-- TO DO --
- a) Decide whether each statement below agrees with the brain-function article: (i) Ngai, Isacoff and Kramer together received more than $6 million in the first round of BRAIN Initiative grants; (ii) Kramer is building a light-activated switch for glutamate receptors; (iii) the engineered mice each carry one cell type tagged with a fluorescent protein marker. Answer yes or no for each, quoting the words of the article that decide it.
- b) From the brain-function article below, reproduce the stretch from "Isacoff and Kramer are" through "to 100,000 inputs." with no changes.
***** SELECTED PASSAGE
Brain Function: Identifying All Cell Types and Tweaking Their Connections
Our brains have billions of neurons with trillions connections, making this organ the most complex and least understood biological system, says MCB Professor John Ngai. "It's a mystery how the brain functions to give us amazing properties like cognition, consciousness and spirituality," he says. "How do we get all that from the three pounds of stuff between our ears?"
He and fellow MCB professors Ehud Isacoff and Richard Kramer are creating tools to help solve this mystery, as part of President Barack Obama's $4.5 billion BRAIN Initiative. "The initiative focuses on new technologies to enable the next generation of brain experiments," Isacoff says. Altogether, Ngai, Isacoff and Kramer were awarded more than $6 million in the first round of BRAIN Initiative grants from the National Institutes of Health.
Ngai is developing ways to identify all the cell types in the brain, which is unknown and is key to understanding the neural circuits that underlie behavior. "Cells look different but we can't tell functional differences just by looking," he says. "We need a 'parts list' so we can learn what the individual components are and how they function together in a circuit."
His team — which includes MCB professors Hillel Adesnik, Helen Bateup, Jennifer Doudna, Dan Feldman, Dirk Hockemeyer and Russell Vance, as well as colleagues in statistics and computer science — is monitoring gene expression in single cells, looking for patterns that distinguish one type from another.
The team will also make a set of genetically engineered mice that each have one cell type tagged with a fluorescent protein marker, allowing the researchers to study each type individually. This will help researchers confirm that newly identified cell types are different functionally as well as genetically. "It's an important reality check," Ngai says.
Isacoff and Kramer are making molecular "switches" to control communication — excitatory, inhibitory and modulatory — at synapses between the different neuron types in living animals. The switches consist of light-sensitive chemicals bound to neurotransmitter receptors, allowing researchers to use a pulse of light to activate, block or modulate the receptors at a particular time and location.
Tweaking synapse strength is an advance over standard optogenetic techniques, which use light to turn neurons on or off. "Instead of forcing the neuron to fire or keeping it from firing, our approach lets you manipulate analog behavior," Kramer says, adding that neuronal activity typically depends on 1,000 to 100,000 inputs.
The researchers are starting with two of the most common neurotransmitter receptors: Isacoff is making a light-activated switch for glutamate receptors, which are in most excitatory synapses; and Kramer is making a light-activated switch for GABA receptors, which are in most inhibitory synapses. "Our goal is to make a complete set of light-controlled receptors for every synapse in the brain," Kramer says.
Systematically controlling single types of receptors in particular parts of the brain will let researchers figure out what each type does. "Are they involved in sensory processing, control or memory?" Isacoff asks. "Each of these processes is a mystery — but the ability to control the very receptors that transmit signals at synapses, and weaken or strengthen synaptic communication for very long periods of time, should make it possible to lift the veil."
Besides being fundamental to understanding how the brain works, synapses are key points for treating neural disorders, and Isacoff and Kramer's tools could enable development of new therapies for neurological or mental illnesses.
**********
***** SOURCE INFORMATION
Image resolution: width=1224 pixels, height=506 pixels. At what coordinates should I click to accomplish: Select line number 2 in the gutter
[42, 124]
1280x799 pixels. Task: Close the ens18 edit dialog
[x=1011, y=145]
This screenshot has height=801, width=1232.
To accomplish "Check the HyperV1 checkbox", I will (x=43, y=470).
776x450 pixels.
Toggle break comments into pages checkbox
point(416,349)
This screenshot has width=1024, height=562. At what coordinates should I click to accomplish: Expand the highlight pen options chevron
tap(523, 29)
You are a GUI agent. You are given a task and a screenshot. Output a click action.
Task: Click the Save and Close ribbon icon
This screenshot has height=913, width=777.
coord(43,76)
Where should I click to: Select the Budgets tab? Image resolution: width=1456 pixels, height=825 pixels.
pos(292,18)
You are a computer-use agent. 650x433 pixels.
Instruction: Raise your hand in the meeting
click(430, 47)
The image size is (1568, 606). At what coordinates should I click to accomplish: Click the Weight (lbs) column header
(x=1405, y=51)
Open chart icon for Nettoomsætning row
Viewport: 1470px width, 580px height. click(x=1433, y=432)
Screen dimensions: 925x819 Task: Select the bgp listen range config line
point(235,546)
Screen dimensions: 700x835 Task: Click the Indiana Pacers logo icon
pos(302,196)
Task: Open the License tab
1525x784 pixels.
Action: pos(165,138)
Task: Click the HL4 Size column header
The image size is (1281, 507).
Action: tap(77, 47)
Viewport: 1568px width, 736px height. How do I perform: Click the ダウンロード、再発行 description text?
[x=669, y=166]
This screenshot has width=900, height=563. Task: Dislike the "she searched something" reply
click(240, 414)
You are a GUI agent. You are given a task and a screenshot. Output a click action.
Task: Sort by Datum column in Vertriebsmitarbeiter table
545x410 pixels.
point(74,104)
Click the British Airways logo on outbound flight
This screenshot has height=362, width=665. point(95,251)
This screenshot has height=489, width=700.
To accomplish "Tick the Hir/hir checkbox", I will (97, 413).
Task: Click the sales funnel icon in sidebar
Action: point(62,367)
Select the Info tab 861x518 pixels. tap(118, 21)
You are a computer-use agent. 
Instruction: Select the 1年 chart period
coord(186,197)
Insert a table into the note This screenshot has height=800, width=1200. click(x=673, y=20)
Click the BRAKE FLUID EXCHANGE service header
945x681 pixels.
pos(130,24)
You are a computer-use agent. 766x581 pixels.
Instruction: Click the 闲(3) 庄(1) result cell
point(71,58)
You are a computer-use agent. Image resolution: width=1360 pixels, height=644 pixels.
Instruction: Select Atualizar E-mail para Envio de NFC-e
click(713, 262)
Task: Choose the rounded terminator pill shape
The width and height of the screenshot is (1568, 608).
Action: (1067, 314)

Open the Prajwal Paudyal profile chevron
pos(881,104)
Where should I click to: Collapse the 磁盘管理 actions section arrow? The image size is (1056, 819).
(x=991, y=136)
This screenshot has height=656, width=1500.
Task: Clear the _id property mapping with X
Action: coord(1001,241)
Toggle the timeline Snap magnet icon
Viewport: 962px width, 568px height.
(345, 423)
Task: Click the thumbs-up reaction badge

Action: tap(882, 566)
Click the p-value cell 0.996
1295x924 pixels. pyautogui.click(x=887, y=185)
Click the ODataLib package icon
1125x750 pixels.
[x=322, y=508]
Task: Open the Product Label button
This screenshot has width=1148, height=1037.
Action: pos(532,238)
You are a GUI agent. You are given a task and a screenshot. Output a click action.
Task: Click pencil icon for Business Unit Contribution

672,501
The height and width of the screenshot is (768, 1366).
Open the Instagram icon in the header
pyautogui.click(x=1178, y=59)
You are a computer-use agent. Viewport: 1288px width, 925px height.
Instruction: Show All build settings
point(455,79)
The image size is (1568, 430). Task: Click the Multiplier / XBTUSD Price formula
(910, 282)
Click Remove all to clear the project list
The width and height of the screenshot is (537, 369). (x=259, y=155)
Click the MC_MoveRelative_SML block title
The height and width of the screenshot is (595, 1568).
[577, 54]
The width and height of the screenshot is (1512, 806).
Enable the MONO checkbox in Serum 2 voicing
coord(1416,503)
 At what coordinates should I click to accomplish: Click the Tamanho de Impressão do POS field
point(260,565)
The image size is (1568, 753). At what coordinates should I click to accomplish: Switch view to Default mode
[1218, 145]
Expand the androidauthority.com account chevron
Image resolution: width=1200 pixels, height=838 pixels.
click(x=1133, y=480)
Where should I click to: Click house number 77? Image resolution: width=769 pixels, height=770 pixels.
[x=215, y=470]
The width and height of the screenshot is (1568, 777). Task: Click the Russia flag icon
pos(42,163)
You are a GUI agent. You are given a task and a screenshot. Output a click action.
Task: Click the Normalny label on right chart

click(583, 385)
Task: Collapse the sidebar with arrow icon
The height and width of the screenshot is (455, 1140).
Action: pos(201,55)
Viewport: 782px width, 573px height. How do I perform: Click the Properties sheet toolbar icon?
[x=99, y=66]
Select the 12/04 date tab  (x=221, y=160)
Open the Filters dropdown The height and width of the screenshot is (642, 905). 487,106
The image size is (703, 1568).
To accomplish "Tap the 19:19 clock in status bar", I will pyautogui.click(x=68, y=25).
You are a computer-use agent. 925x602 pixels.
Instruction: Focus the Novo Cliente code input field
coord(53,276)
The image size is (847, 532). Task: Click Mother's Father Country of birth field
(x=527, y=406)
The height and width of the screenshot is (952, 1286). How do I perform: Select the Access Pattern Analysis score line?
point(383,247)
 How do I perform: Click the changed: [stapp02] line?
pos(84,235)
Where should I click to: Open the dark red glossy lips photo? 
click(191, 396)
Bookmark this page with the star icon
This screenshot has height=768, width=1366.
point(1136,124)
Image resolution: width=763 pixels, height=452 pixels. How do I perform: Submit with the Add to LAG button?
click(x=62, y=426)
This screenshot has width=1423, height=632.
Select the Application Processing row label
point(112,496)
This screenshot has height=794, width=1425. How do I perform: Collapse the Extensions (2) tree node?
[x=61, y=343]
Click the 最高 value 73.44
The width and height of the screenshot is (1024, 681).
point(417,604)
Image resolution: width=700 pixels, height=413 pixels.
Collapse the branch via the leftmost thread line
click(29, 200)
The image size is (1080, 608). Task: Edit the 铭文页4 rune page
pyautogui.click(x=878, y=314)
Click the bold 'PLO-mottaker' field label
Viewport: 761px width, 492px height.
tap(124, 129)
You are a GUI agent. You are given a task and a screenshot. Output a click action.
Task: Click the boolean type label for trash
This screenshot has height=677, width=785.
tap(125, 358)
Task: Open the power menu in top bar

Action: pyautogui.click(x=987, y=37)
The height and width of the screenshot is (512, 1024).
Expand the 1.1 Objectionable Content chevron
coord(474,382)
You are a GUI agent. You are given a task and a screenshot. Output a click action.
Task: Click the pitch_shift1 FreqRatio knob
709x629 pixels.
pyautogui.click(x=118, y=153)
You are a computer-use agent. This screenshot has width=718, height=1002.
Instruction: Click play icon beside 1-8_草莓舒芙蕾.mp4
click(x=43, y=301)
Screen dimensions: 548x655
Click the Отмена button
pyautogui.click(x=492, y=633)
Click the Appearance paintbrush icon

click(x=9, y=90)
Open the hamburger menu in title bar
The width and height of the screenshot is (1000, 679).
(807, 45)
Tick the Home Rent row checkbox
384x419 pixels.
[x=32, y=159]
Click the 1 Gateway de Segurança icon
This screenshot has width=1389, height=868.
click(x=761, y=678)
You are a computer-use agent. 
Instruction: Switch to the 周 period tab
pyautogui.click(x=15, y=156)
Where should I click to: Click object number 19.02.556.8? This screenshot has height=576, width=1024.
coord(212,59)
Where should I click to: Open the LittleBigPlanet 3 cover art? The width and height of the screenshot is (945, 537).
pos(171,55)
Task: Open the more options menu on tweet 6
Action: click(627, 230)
**********
-- ANSWERS IN ORDER --
- a)
(i) Yes: "Altogether, Ngai, Isacoff and Kramer were awarded more than $6 million in the first round of BRAIN Initiative grants from the National Institutes of Health."
(ii) No: "Isacoff is making a light-activated switch for glutamate receptors, which are in most excitatory synapses; and Kramer is making a light-activated switch for GABA receptors, which are in most inhibitory synapses."
(iii) Yes: "The team will also make a set of genetically engineered mice that each have one cell type tagged with a fluorescent protein marker"

- b)
Isacoff and Kramer are making molecular "switches" to control communication — excitatory, inhibitory and modulatory — at synapses between the different neuron types in living animals. The switches consist of light-sensitive chemicals bound to neurotransmitter receptors, allowing researchers to use a pulse of light to activate, block or modulate the receptors at a particular time and location.
Tweaking synapse strength is an advance over standard optogenetic techniques, which use light to turn neurons on or off. "Instead of forcing the neuron to fire or keeping it from firing, our approach lets you manipulate analog behavior," Kramer says, adding that neuronal activity typically depends on 1,000 to 100,000 inputs.